Aired September 4, 2003 - 20:27   ET


PAULA ZAHN, CNN ANCHOR: On this day after the first debate in California's recall race, people are taking stock of how Governor Gray Davis and some his would-be successors performed. But there is also a lot of talk about the man who wasn't there last night, Arnold Schwarzenegger. He isn't here either, but three of his opponents are.
Joining me tonight from Santa Monica is Democratic Lieutenant Governor Cruz Bustamante. In Irvine is businessman, former baseball commissioner and independent candidate Peter Ueberroth. And in Sacramento is columnist and independent candidate Arianna Huffington.

Welcome, all.


ZAHN: Mr. Bustamante, I'm going to start with you this evening.

You say, on one hand, that you are opposed to the recall election, but isn't it true you'd like to be governor?

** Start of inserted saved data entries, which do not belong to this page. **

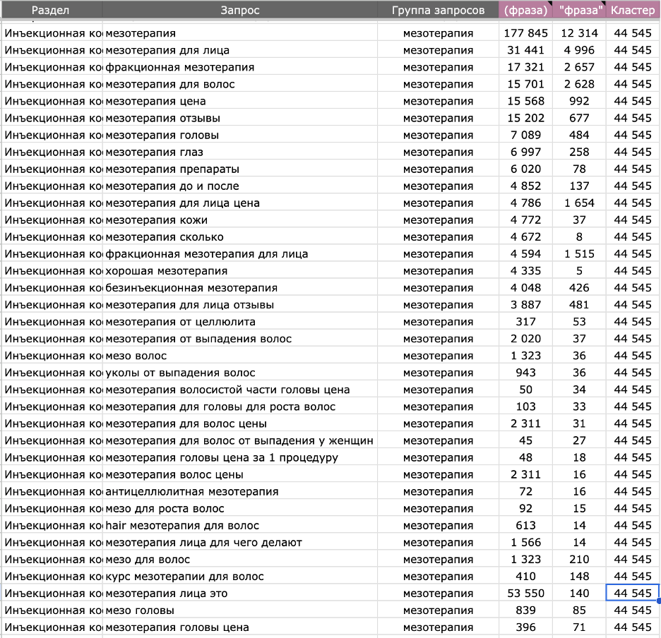The image size is (661, 638).
Task: Select the cell 'фракционная мезотерапия'
Action: (240, 67)
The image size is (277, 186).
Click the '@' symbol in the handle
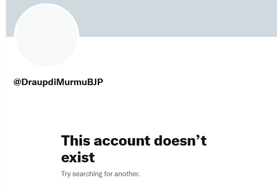click(x=17, y=82)
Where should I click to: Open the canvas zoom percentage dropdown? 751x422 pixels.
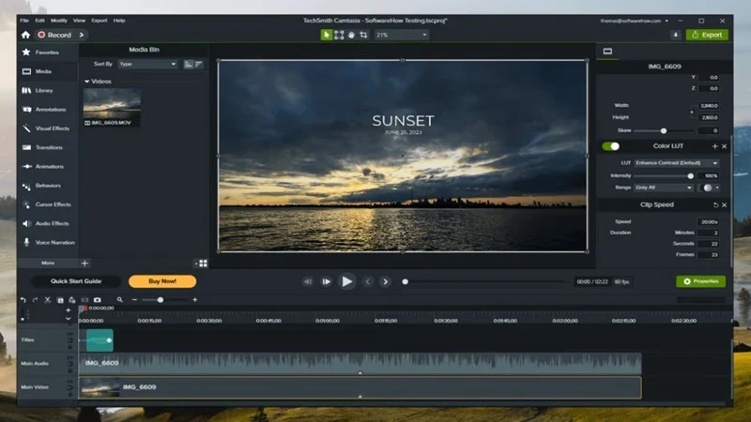tap(402, 35)
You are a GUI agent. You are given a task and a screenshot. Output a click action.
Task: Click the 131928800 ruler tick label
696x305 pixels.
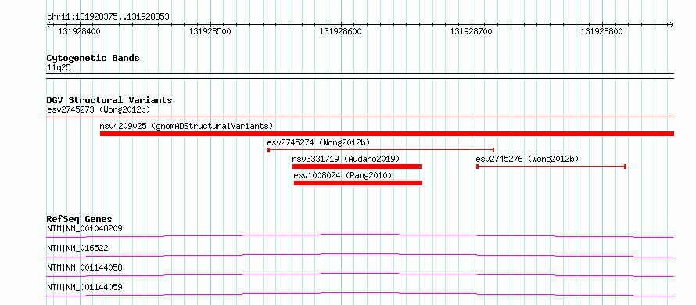tap(601, 32)
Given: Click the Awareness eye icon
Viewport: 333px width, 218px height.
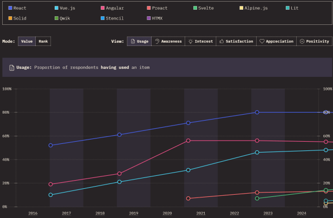Looking at the screenshot, I should [157, 42].
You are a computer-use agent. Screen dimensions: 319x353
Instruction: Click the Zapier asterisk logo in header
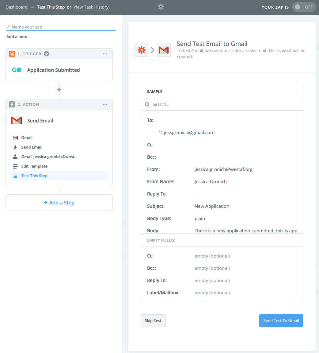161,7
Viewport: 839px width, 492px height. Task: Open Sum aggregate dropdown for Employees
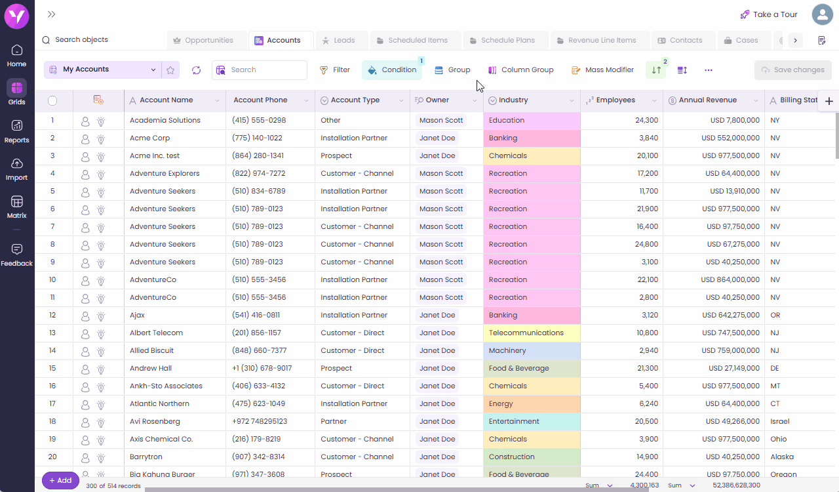pos(609,485)
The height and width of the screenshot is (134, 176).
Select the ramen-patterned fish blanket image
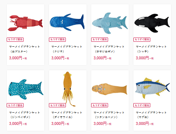point(109,89)
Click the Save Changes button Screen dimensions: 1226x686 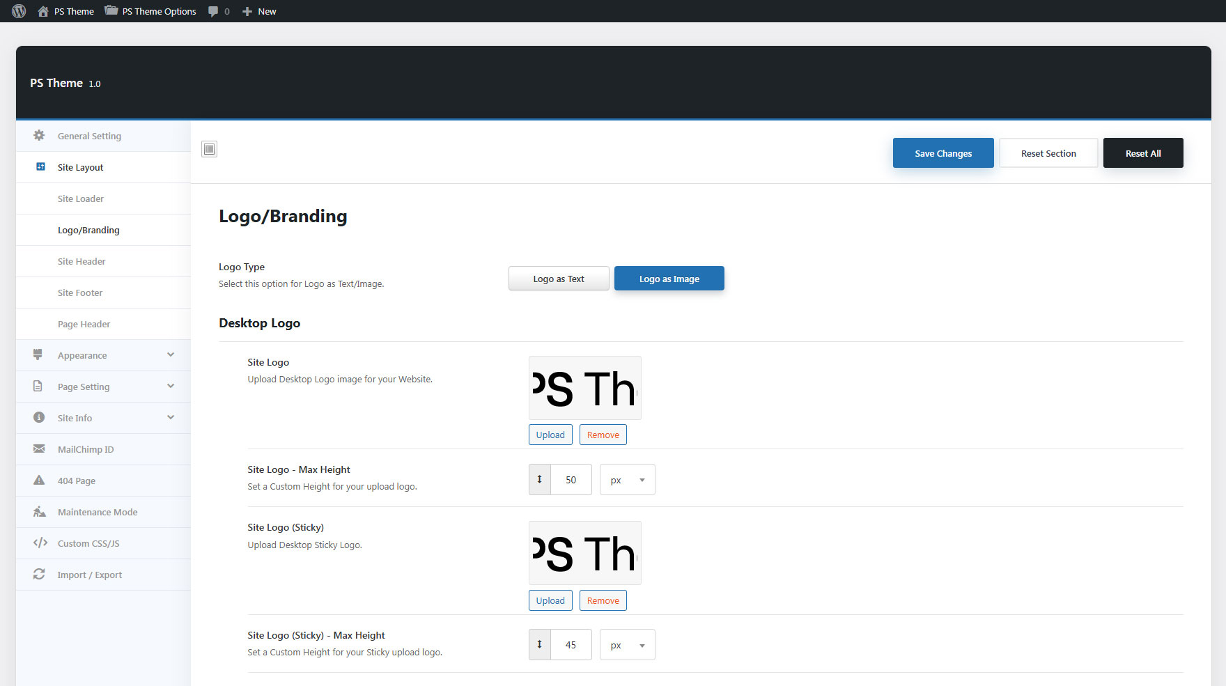pyautogui.click(x=943, y=153)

BUSTAMANTE: Well, I'm opposed to the recall because I think it's a really bad thing for the state of California, both institutionally and for the government.

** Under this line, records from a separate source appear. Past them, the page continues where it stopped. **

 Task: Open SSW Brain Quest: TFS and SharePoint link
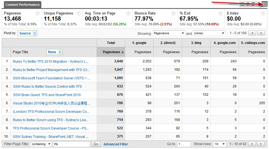click(47, 95)
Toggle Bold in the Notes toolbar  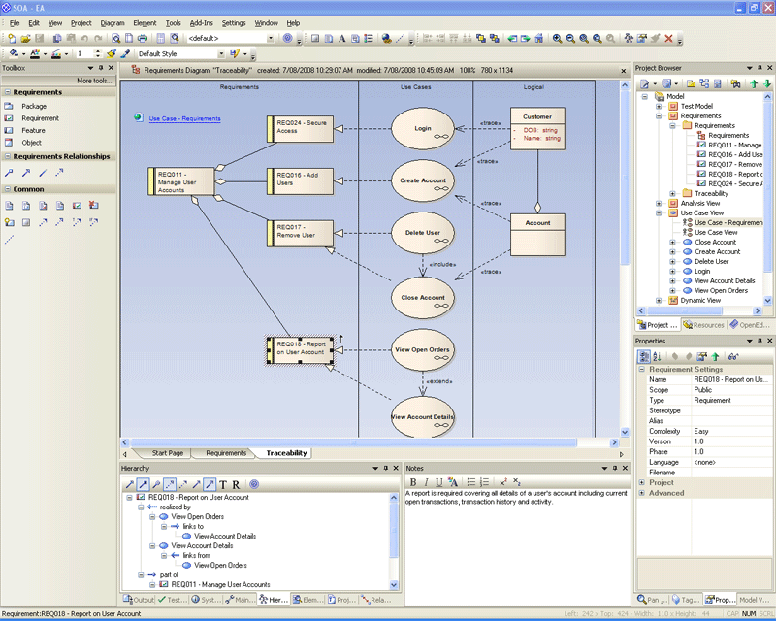[412, 482]
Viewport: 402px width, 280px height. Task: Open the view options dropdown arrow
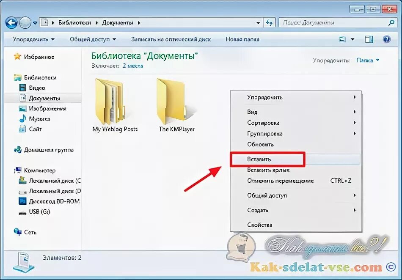[352, 39]
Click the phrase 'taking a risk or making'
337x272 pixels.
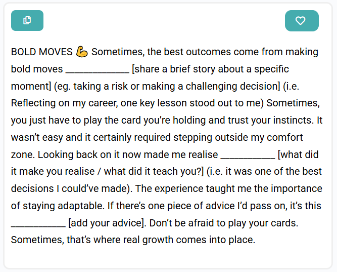click(128, 87)
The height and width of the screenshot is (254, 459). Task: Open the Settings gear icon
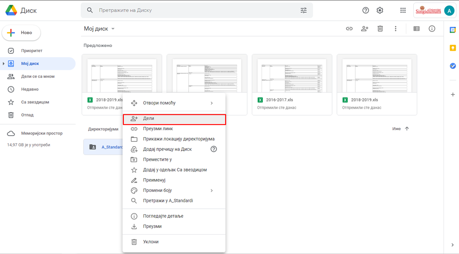click(x=380, y=10)
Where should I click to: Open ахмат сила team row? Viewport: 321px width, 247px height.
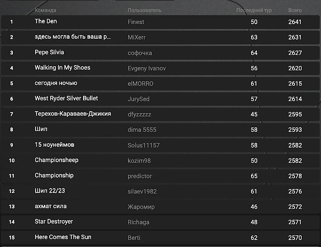pyautogui.click(x=51, y=206)
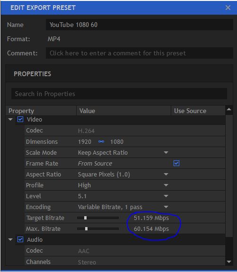Viewport: 237px width, 272px height.
Task: Collapse the Audio section triangle
Action: 10,239
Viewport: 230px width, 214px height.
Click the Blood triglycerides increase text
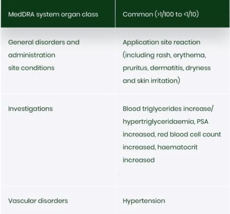[168, 109]
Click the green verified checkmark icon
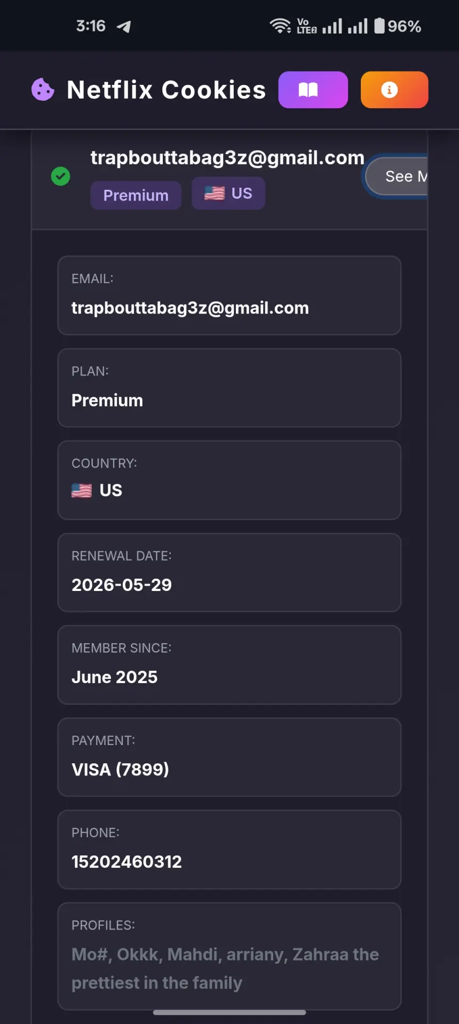Viewport: 459px width, 1024px height. (60, 176)
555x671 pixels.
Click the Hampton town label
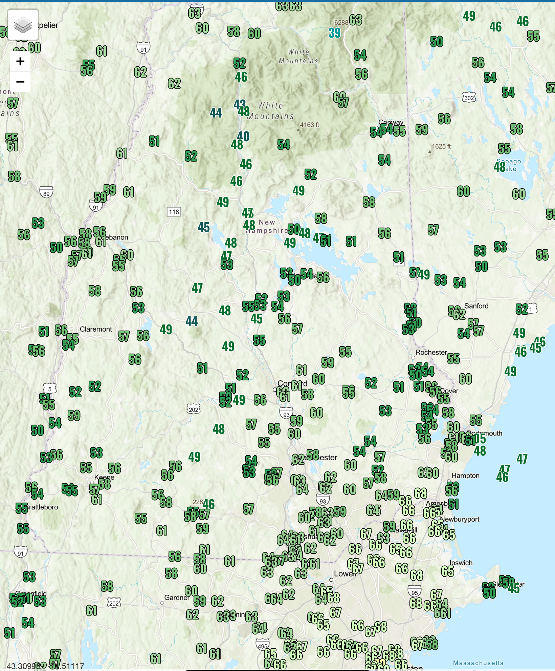pos(465,476)
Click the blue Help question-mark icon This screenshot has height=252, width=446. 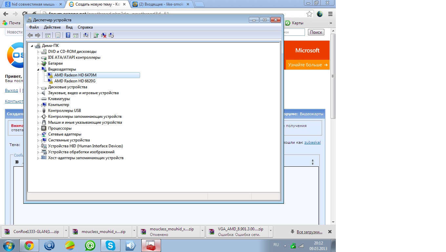[68, 35]
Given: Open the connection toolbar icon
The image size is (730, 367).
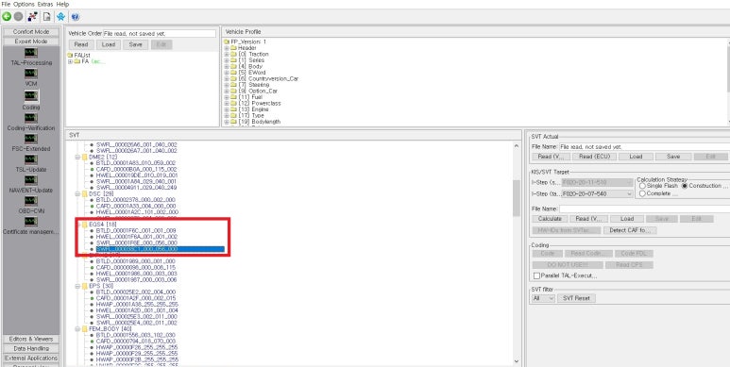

There are people right now that are already starting to figure out how to recall the next governor. It's absolutely crazy. But, at the same time, we're not going capitulate on the second question. The first question is going be for the governor and to decide, with the voters, what's going to take place with him. Should they decide to recall the governor, I'm in competition with Arianna and Tom and Peter and Arnold.

ZAHN: You took a lot of heat last night for some $2 million worth of pledges coming from a casino that operates in your home state. I believe it was Arianna Huffington who referred to this as legalized bribery. Another candidate, Mr. McClintock, said that you were exploiting a loophole in the state law to get the money. Do you have any plans to give that money back?

BUSTAMANTE: No. I'm very proud of the relationship that I have with the tribes, as well as their support for me. In fact, I have also received $2 million from labor. And I hope to be able to raise $12 million, so I can become competitive with some of the multimillionaires that are my candidates.

ZAHN: Mr. Bustamante, we're going leave it there and move on to Arianna Huffington, who is standing by.

Arianna, you heard what Mr. Bustamante said. He has no plans of giving back that money once he gets it.

ARIANNA HUFFINGTON (I), CALIFORNIA GUBERNATORIAL CANDIDATE: Well, Paula, my point in the debate and during the whole campaign is that special interests are distorting the priorities of the state.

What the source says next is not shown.